Jobs:
1. In the article about the "Unceded Territories" virtual reality piece, what is the current name of the Indigenous electronic music duo whose sounds accompany the experience?
2. Carry on the article about the "Unceded Territories" virtual reality piece, starting right after its final sentence.

Text block:

There you can try slipping into virtual reality (VR) and visiting the world of Coast Salish and Okanagan artist Lawrence Paul Yuxweluptun through his piece “Unceded Territories.”

The VR experience was created by Paisley Smith, a filmmaker and virtual reality creator from British Columbia. Smith was inspired to make a digital landscape out of Yuxweluptun’s paintings when she learned that he had dabbled in VR back in 1992, making “Inherent Rights, Vision Rights” — a work that transports viewers into a traditional longhouse to experience a ceremony complete with music, fire and spirits. Smith considers it a pioneering piece of the VR genre of art.

Yuxweluptun’s art is inspired by Coast Salish traditional works and influenced by the western world.

“Unceded Territories” places participants in a forest full of trees and bears, throwing wet globs of an unknown substance with virtual hands.

“Why are you throwing that oil?” booms the great spirit bear, voiced by Yuxweluptun. “Can’t you see you are hurting Mother Earth?”

The world then bursts into flames and turns black.

“Now everything is dead. No more birds to sing,” the spirit bear chimes.

The whole experience is set to the sounds of Ontario’s Indigenous electronic music duo formerly known as A Tribe Called Red, now called The Halluci Nation.

Curator Kailen Gingell holds his arm up after destroying the virtual world and turning it black. (Dylan MacNeil/Yukon News)

Curator Kailen Gingell holds his arm up after destroying the virtual world and turning it black. (Dylan MacNeil/Yukon News)

Ovoidism is the star of the show

As participants approach the VR headset behind black curtains in the Kwanlin Dün Cultural Centre, they are able to stop and take in a short film about the project called “Beyond Unceded Territories.”

The movie explains that the piece of work “pits a ‘Super Predator’ against the environment. But the star of the show is the colourful ‘Ovoidism,’ that evokes Indigenous culture, world view, and relationship with the natural word.”

An ovoid is “one of the basic shapes of traditional Northwest Coast art,” according to the Simon Fraser University Museum of Archaeology and Ethnology in British Columbia.

The shape’s defining characteristics are its concave base, convex top, and rounded corners.

“The Manifesto of Ovoidism” penned by Yuxweluptun and published in 2003, lays out the rules of the art form stating the focus of the Ovoidism style is to “maintain some part of, or all of, the shape of the ovoid.”

The manifesto also says that ovoid painting can be used to make political and joyous statements.

‘The ways of life are taught through the paintings’

Kailen Gingell is a Kwanlin Dün First Nation beneficiary of Tlingit descent and the curator that brought “Unceded Territories” to the cultural centre.

Data excerpt:

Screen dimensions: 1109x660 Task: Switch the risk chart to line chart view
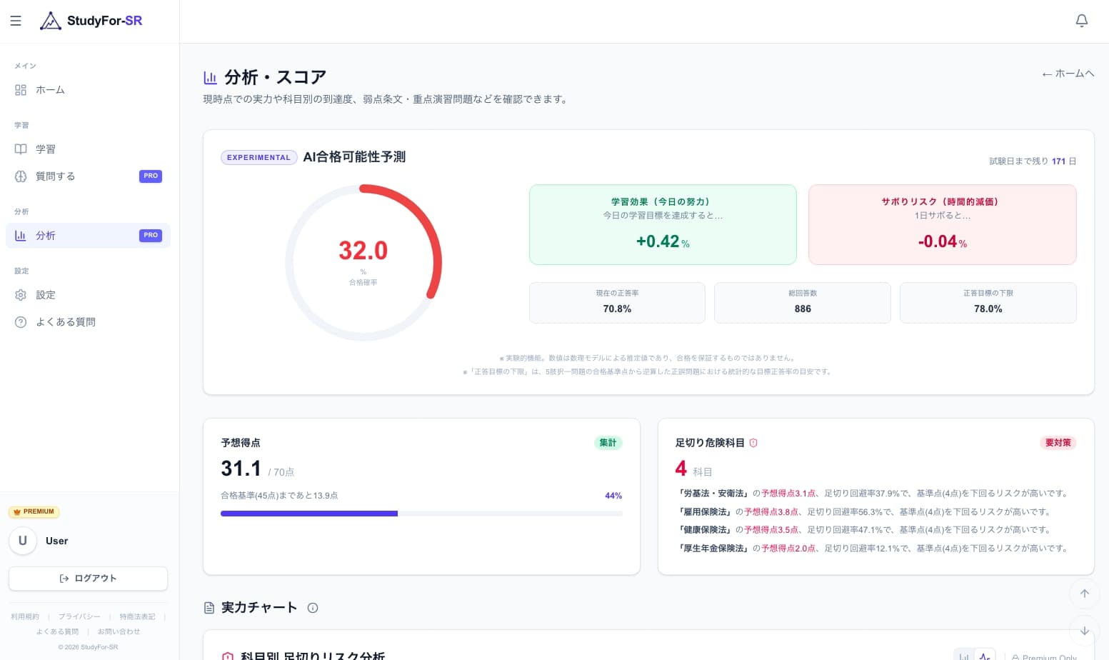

Answer list:
1. The Halluci Nation

2.
Ginigell says he first learned about Yuxweluptun when he was in art school in B.C. When he started working as the cultural program coordinator at the Kwanlin Dün Cultural Centre he found a book in their collection that features the Coast Salish artist’s work on the cover, inspiring him to seek out Yuxweluptun’s latest project. After reaching out to Smith and messaging back and forth, the exhibit was sent to Whitehorse. That was the first time Gingell ever put on a VR headset.

“It was very surreal checking out something like that,” Gingell.

Gingell says he thinks the artwork is something that a lot of people here at home can appreciate.

“A lot of Kwanlin Dün citizens have that Inland Tlingit descent and ties to the sea and coast. Trading would happen up and down the coast between our people. I thought that the parallels between the more southern coastal style and our styles up here was really interesting,” Gingell explains.

“In our artwork we have a lot of blacks and reds. Down [south] they have more access to colours and then Yuxweluptun takes that another step further with his surrealism,” adds Gingell.

Gingell also says that he thinks the art’s message of interconnectedness is something that is similarly expressed in Yukon First Nations art.

“You can’t have eagle without having the whale,” Gingell said.

“The ways of life are taught through the paintings.”

Curator Kailen Gingell says “Unceded Territories” was the first time he experienced virtual reality. (Dylan MacNeil/Yukon News)

Curator Kailen Gingell says “Unceded Territories” was the first time he experienced virtual reality. (Dylan MacNeil/Yukon News)

As for how Gingell interprets the meaning behind the VR piece, “I see it as colonialism and how it really has an effect on the landscape. I know one single person might not have the effect that is really detrimental but once you have a million people acting in a consumerist way, and companies built off of exploiting the landscape, and stuff like that, I think you start to see that the effects are detrimental to Mother Earth.”

Yuxweluptun was not available for comment on the piece. Sources say he is difficult to get ahold of these days, as he may be spending a lot of time on the land and away from technology.

You can check out the VR experience for yourself at the Kwanlin Dün Cultural Centre gallery weekdays from 11 a.m. to 3 p.m. until March 31.

Dylan MacNeil is a CHON-FM reporter and writer based in Whitehorse.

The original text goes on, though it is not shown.